In the conceptual stages, Hallowed Ground was a film about a straight couple, with a strong—if complicated—female protagonist, but then, it occurred to me … what if both members of the hero couple were women? What if this script was an opportunity to explore the very definition of femininity, of feminine attraction, while also featuring a gay couple and those “threats” and desires that contradict one’s understanding of marriage, of what constitutes an “acceptable” lifestyle, by taking on, to some degree, western preoccupations, by returning to a more neutral, dare I say, “Greek”, understanding of human sexuality. Alice and Vera’s marriage, their relationship, and their problem reverse the notion, all-too-commonly held in western society, that homosexuality is somehow a threat to heterosexual marriage and lifestyle. In their case, the heterosexuality Alice dabbles in as part of an affair is a threat to her “committed” homosexual relationship. Add to Alice and Vera’s predicament that, though they have made the important step of trying to re-focus and mend their relationship via the trip at the film’s center, they have come to precisely the wrong place, a place where myopic religious ideology and entrenched bigotry represent not only an obstacle to their lifestyle but a risk to their very lives. At the core of debates on what is a normative or appropriate lifestyle are questions of what constitutes family and legacy.
These debates are especially rife in the deepest part of the Deep South, the beautiful, thorny bailiwick I call home. Here, the Native American cultural elements of the script loom very large. Native American cultures have strong familial and communal ties, but they also have a completely different notion of legacy, of ownership, than most in western society. In fact, many Native American cultures begin with the proposition that nothing, especially not land, can be truly owned in the strictest sense. This is partially based on the common Native American belief that all things, human, animal, plant, and mineral contain elements of spirit, of the Creator of all things that are. Not all things spiritual can be seen, but they are always there and, when the physical ceases to exist, the spirit remains. Legacy is often not about children or inheritance or what one physically leaves behind, but, rather, about the spiritual legacy that endures forever among the ancestors, the intimately-connected, communal spirits of each “family” and tribe.
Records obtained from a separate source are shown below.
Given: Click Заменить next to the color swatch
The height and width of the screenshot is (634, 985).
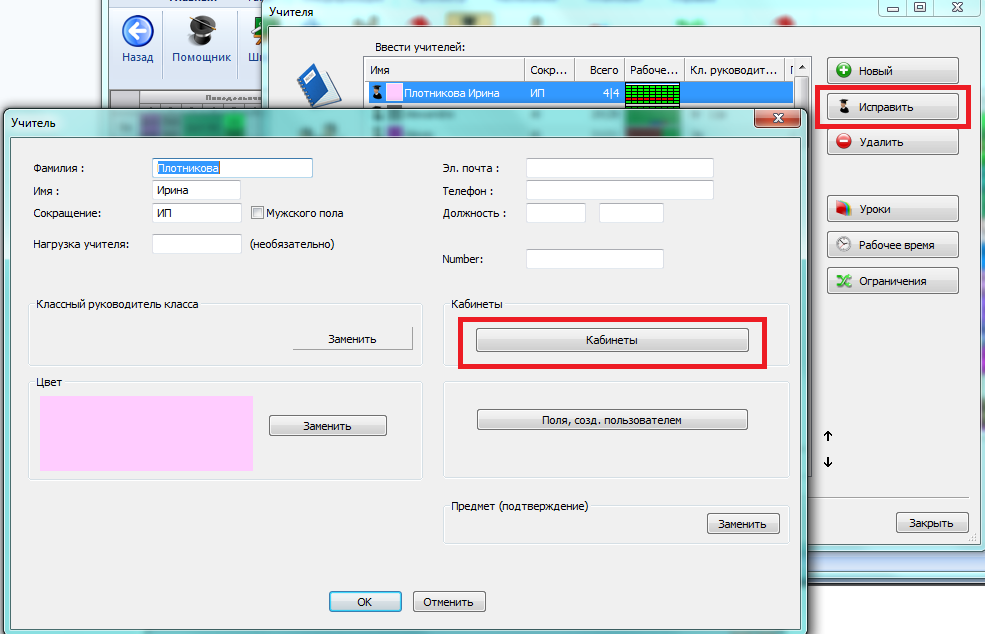Looking at the screenshot, I should click(327, 426).
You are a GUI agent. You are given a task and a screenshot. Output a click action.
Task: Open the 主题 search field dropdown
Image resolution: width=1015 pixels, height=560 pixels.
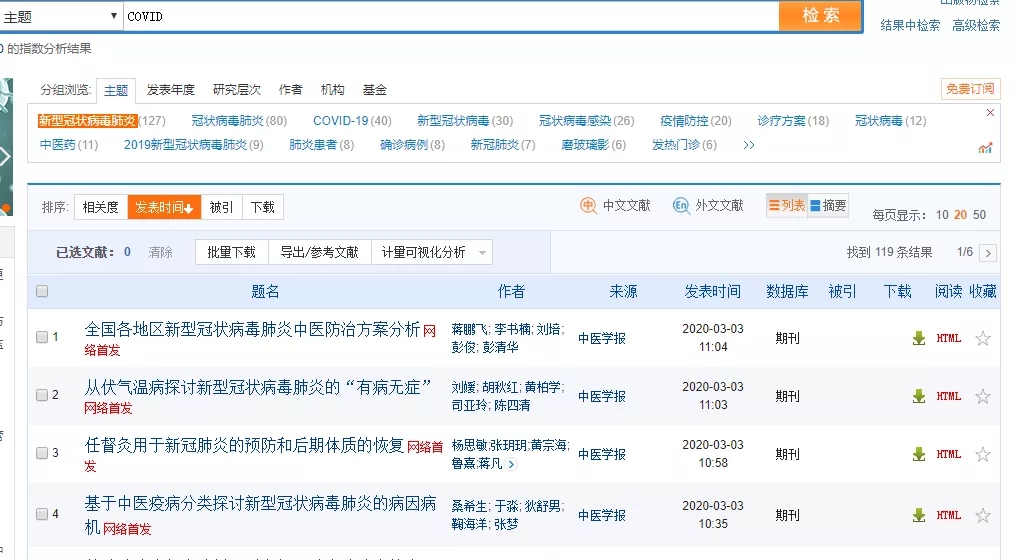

Throwing all these big questions and cultural elements into a horror stewpot suddenly fascinated me. I wondered if I might create something relevant, while at the same time, pointedly entertaining. The notion positively fascinated and enthralled me. I considered the immense success of a film like Jordan Peele’s Get Out, which acutely married social commentary and popcorn entertainment. As I sat to write Hallowed Ground, I aimed for that same high bar. Whether I succeeded or no, I take solace in the words of Richard Linklater and Kim Krizan and their lovely Before Sunrise script: “The answer must be in the attempt.”
Are these types of people -these freaky satanic types- something that personally scares you?
Fanaticism in every form frightens and disturbs me.
Do you suspect they lurk around Mississippi?
There are fanatics everywhere. I’m just more familiar with the ones in Mississippi.